North American countries, most of Europe, and Australia, which form the Organization for Economic Co-operation and Development (OECD), will hit their regional peak waste by 2050, followed by Asian-Pacific countries around 2075 and finally Sub-Saharan Africa by 2100. It is around 2100 or soon after that the globe will reach peak waste generation before leveling off or hopefully declining as new technologies and living habits develop.
The OECD countries will hit peak waste in 2050 before falling again due to expectations of advances in material science, resulting in products becoming more resource efficient. Growing economic wealth and populations of Asian countries like China are already seeing a dramatic increase in waste production. China produced 573,808 tons per day of waste in 2005 and is expected to reach 1.5 million tons per day in 2025.
The increase in waste production can also be attributed to the urban lifestyle.City dwellers might be more energy efficient when it comes to using mass transportation and home energy use but they produce twice as much waste as people in rural areas of the same affluence. As wealth increases, so does the amount of waste, resulting in urbanites producing more waste than poorer rural areas.
However, not all urban areas have fallen into the role of high waste producers. High density living in countries like Japan has kept waste production lower than the United States, suggesting that urban living can be less wasteful if more dense. Other cities, like San Francisco, have already begun to work towards a goal of zero waste. They plan on approaching it through reduction and recycling and are currently recycling or reusing 55 percent of their waste!
We don’t have to wait for peak waste to strike before we begin reduction. There are a number of things you can do as an individual and community to reduce waste. Personal habits, technology and government policy can have a huge impact on reducing trash.
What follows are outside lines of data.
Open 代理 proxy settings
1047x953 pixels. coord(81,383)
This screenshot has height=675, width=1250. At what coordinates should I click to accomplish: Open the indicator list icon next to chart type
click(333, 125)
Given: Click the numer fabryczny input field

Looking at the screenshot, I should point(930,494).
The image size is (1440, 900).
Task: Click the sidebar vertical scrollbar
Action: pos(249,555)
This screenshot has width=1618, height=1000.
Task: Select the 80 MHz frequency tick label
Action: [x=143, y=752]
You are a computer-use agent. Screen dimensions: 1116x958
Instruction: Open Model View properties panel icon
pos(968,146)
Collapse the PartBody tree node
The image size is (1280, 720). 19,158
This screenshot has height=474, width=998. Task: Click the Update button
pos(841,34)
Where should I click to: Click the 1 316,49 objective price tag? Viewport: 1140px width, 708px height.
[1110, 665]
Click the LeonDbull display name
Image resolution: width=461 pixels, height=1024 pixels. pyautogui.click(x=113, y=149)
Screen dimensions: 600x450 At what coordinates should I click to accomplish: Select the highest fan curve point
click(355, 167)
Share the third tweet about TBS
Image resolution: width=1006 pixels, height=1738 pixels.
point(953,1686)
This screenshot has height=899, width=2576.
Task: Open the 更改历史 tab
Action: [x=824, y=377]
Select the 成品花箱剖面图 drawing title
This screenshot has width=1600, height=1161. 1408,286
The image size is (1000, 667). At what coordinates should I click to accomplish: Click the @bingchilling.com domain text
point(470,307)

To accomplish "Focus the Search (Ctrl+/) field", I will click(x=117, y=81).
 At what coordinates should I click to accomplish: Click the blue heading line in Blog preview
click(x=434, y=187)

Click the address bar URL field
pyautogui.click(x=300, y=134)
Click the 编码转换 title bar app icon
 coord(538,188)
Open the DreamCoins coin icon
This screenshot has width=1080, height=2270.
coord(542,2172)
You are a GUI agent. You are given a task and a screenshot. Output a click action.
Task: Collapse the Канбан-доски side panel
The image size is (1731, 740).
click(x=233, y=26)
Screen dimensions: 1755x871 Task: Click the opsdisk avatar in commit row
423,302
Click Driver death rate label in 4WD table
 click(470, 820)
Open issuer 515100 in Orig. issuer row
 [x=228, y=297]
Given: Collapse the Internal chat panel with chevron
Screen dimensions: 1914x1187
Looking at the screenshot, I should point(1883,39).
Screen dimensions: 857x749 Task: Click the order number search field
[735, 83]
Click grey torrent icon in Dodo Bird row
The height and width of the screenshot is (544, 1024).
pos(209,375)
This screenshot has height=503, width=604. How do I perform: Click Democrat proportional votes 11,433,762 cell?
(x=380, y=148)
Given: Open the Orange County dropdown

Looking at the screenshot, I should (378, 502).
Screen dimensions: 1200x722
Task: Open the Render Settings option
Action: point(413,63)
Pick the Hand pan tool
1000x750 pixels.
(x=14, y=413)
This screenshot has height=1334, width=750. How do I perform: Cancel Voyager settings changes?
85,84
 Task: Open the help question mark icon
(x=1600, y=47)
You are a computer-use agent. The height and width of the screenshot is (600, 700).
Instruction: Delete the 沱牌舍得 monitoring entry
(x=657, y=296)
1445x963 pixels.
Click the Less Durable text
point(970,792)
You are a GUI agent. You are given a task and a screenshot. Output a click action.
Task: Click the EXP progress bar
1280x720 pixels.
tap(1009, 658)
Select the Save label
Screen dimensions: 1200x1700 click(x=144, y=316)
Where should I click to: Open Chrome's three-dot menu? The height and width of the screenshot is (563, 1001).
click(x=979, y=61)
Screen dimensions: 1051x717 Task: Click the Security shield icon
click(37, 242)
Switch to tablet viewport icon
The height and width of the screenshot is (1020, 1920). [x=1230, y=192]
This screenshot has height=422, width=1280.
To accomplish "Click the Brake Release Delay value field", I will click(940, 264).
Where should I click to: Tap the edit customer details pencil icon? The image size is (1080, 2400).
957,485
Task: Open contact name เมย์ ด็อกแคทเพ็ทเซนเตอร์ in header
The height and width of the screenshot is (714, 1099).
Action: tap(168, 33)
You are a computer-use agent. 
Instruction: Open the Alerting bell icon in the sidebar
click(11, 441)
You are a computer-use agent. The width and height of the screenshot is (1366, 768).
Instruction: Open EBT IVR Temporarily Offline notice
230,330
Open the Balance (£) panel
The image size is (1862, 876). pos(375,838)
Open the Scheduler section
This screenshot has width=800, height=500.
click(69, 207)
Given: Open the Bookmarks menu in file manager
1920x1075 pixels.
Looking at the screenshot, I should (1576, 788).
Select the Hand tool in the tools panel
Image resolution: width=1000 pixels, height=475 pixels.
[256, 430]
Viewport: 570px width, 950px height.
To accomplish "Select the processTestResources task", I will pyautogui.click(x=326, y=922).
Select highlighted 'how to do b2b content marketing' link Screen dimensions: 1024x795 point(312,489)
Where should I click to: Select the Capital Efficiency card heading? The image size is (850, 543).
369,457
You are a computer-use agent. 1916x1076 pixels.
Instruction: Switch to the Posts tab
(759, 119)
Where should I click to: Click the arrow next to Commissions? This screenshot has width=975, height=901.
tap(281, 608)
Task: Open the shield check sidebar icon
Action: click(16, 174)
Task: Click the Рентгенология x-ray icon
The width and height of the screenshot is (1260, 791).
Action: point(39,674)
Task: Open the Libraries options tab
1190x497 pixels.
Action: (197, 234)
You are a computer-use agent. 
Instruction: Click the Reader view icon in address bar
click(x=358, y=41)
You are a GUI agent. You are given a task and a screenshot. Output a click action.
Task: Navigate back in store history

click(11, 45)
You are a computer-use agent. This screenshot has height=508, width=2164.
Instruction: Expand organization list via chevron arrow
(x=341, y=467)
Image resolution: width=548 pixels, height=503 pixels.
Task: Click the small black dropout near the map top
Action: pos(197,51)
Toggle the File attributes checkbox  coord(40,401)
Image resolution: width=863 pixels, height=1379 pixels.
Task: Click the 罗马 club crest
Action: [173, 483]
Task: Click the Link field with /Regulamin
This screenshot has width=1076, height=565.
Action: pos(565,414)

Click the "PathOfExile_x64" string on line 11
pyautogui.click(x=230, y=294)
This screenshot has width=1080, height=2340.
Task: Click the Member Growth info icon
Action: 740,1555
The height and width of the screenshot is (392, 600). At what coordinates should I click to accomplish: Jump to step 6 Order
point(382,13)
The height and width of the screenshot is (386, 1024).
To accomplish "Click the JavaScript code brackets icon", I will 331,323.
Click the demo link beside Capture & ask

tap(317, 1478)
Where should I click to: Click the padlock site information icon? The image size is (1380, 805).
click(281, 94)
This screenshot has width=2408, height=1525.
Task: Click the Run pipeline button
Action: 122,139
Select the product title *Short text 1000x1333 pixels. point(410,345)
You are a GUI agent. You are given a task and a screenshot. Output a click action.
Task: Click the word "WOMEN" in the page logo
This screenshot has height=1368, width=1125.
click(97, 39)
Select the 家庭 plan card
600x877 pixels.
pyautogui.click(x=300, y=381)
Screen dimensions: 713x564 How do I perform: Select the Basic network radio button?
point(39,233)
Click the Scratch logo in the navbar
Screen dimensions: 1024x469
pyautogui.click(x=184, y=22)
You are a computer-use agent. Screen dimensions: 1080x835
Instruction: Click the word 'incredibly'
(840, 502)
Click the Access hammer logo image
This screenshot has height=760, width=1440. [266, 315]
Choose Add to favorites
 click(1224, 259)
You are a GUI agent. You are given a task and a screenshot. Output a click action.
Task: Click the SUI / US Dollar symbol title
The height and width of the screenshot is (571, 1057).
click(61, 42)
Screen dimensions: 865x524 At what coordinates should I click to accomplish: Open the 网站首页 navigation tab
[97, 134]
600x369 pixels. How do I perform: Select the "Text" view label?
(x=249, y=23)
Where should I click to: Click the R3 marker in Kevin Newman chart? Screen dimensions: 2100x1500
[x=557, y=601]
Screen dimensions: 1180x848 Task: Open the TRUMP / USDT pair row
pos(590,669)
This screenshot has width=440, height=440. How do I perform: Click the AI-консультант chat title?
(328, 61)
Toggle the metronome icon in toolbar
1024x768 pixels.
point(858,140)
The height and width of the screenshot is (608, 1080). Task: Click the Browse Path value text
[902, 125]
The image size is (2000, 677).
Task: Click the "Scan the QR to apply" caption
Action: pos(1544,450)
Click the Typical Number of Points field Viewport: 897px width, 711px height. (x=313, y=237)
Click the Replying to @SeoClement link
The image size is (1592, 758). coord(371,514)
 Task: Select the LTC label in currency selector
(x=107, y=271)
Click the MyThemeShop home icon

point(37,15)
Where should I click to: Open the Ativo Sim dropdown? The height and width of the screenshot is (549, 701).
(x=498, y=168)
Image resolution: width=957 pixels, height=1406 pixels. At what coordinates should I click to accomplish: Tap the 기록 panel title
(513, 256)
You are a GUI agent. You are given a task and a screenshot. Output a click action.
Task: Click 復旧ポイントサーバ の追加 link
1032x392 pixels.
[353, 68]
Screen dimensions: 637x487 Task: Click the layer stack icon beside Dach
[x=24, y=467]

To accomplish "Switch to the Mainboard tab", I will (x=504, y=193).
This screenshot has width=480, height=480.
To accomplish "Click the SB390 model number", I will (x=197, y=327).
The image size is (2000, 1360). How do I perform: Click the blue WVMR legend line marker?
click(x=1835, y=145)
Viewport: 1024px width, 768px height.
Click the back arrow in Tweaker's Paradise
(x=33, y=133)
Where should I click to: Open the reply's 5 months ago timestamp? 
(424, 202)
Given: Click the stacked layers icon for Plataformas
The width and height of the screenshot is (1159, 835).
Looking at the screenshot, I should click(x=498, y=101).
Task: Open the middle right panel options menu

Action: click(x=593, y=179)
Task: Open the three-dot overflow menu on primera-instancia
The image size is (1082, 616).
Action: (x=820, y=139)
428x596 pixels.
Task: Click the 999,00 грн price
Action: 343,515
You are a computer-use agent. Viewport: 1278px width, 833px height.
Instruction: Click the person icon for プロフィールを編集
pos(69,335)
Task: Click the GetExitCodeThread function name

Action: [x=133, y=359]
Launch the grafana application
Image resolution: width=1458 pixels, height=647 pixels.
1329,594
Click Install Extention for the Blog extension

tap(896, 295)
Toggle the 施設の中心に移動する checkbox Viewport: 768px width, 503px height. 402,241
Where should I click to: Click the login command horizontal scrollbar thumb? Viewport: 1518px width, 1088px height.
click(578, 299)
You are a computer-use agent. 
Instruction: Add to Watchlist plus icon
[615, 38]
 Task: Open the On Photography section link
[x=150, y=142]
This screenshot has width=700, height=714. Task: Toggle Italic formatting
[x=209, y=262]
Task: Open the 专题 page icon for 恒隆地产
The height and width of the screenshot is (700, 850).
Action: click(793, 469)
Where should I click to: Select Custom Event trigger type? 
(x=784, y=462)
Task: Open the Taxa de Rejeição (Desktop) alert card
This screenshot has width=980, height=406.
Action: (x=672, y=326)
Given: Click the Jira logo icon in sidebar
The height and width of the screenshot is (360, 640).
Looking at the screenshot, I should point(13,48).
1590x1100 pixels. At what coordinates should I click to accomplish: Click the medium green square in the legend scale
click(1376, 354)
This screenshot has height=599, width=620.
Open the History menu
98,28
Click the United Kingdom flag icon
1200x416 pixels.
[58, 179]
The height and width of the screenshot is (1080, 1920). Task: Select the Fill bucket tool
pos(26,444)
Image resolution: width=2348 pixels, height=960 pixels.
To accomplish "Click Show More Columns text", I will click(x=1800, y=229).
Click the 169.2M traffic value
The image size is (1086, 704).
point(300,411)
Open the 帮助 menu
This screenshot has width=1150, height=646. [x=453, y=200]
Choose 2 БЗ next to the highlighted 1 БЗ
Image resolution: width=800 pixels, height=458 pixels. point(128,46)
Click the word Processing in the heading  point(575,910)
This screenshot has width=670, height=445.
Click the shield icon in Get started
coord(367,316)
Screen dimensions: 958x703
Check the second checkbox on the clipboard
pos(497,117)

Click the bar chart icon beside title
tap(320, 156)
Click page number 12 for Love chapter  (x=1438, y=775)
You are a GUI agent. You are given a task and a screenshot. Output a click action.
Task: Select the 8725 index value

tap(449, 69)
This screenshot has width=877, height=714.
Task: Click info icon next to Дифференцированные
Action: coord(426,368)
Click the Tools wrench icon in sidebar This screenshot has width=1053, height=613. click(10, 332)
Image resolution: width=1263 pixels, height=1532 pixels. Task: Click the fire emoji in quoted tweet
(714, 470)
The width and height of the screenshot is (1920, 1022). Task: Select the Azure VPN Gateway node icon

As an individual, try to change your habits at home and at work, be a smart consumer, compost your food waste, and always reuse or recycle!
There are new technological developments every day that will reduce our waste in the future, like this new invention to recycle shoes. Take advantage of these new technologies as they become available. ]
Finally work with local, state, and federal government levels to work out ordinances or even laws to reduce trash and increase recoiling in your community.
Reduce, reuse and recycle is always a good mantra to live by and expand to all areas of your life!
6 Comments on "Peak Waste: What You Need to Know About This Important, Shifting Problem"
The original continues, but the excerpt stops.